In the late afternoon, group member Dave Duncan of Washingtonians for Wildlife Conservation, a hunters’ organization, urged the group to “get its hands dirty, trying to do something.” He said the group could start by considering how it can help Dashiell.

Dashiell said the group could back his return to northeast Washington, showing corporate landowners that environmental organizations won’t criticize them for leasing him grazing land. State grazing land is available, but it’s more expensive, Dashiell said.

Some of the group’s environmentalists seized on the idea as a chance to show they can work with ranchers.

“It’s a great step forward. It’s a signal of getting over the divisiveness,” said Paula Swedeen, a biologist who represents Conservation Northwest.

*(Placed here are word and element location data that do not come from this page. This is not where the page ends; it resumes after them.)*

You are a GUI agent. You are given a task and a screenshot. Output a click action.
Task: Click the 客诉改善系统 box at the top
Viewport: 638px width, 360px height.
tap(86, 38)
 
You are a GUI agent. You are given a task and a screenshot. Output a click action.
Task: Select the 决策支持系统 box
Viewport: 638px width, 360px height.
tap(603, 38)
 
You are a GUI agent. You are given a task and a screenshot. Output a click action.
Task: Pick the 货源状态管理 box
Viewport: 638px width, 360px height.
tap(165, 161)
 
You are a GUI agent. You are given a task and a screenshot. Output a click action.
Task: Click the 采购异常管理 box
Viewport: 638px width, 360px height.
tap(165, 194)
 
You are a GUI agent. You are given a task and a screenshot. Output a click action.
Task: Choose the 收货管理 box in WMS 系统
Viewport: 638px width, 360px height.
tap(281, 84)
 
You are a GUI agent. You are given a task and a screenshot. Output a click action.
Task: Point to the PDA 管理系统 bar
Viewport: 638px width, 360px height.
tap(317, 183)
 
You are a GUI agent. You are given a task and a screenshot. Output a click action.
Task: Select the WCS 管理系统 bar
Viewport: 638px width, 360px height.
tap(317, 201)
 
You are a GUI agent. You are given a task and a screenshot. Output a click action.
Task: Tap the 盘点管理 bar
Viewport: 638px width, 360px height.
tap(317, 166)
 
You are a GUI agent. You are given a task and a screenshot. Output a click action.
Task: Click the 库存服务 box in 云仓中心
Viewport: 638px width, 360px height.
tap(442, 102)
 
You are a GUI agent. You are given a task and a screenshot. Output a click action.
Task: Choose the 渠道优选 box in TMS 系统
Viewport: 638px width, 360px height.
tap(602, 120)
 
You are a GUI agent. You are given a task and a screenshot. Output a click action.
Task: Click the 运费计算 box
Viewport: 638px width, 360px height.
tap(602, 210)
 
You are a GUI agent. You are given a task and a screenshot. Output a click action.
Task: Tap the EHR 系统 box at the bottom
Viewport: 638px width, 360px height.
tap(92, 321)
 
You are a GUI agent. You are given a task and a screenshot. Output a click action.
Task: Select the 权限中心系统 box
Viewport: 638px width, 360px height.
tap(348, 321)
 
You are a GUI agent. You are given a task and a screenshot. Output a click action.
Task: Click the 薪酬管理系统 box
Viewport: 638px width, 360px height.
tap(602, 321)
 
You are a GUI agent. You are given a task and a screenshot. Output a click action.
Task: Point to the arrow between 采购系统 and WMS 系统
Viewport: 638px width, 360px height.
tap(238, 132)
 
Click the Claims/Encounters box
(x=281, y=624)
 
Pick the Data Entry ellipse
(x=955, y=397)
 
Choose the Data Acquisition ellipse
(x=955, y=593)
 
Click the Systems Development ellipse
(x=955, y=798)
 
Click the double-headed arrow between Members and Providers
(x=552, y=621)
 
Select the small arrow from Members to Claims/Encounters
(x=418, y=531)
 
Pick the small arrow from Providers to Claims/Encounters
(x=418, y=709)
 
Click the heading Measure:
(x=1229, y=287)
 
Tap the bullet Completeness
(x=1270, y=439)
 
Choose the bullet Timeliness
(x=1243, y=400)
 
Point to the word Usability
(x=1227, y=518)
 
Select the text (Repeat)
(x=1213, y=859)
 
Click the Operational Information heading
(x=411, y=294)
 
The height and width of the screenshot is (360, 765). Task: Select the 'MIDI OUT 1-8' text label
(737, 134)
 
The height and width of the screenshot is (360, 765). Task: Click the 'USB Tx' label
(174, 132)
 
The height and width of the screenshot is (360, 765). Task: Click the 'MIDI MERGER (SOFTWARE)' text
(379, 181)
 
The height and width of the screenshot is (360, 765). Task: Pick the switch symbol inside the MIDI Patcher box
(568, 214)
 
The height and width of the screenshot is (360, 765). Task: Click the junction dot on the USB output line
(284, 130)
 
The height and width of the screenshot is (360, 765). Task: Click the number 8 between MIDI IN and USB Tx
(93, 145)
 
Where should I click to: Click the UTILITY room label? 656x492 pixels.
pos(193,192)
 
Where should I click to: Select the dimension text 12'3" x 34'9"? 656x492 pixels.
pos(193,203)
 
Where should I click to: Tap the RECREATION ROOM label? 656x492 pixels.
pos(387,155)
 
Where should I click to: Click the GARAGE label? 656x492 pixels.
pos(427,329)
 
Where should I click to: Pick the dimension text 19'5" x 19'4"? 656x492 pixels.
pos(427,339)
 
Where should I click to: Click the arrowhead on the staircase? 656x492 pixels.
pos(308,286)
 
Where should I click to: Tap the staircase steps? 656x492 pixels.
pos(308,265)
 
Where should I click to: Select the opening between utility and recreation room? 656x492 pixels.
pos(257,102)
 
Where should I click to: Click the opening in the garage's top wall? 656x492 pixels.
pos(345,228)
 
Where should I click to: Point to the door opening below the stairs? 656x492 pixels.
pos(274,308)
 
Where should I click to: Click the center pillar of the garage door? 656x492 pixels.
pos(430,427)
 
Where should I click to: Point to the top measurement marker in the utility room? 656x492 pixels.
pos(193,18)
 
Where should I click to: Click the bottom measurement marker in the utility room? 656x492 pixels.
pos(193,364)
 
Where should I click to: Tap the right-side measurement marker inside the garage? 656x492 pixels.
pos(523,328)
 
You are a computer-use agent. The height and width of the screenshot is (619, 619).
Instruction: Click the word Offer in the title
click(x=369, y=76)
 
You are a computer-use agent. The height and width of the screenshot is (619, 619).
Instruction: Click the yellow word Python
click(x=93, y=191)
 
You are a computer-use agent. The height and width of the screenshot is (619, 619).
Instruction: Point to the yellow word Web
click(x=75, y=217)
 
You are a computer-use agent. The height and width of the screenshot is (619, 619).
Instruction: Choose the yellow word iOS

The collaboration could fail to come together. The diverse group, which includes the Humane Society of the United States and the Washington Cattlemen’s Association, agreed any statement supporting Dashiell would have to be unanimous. Some worried the partnership would be misinterpreted as a special favor to a panel member.

WDFW wolf policy coordinator Donny Martorello said the risks were worth taking to heal the rift between environmentalists and ranchers. He said he couldn’t have imagined talk of a collaboration a year ago. “It felt amazing,” he said.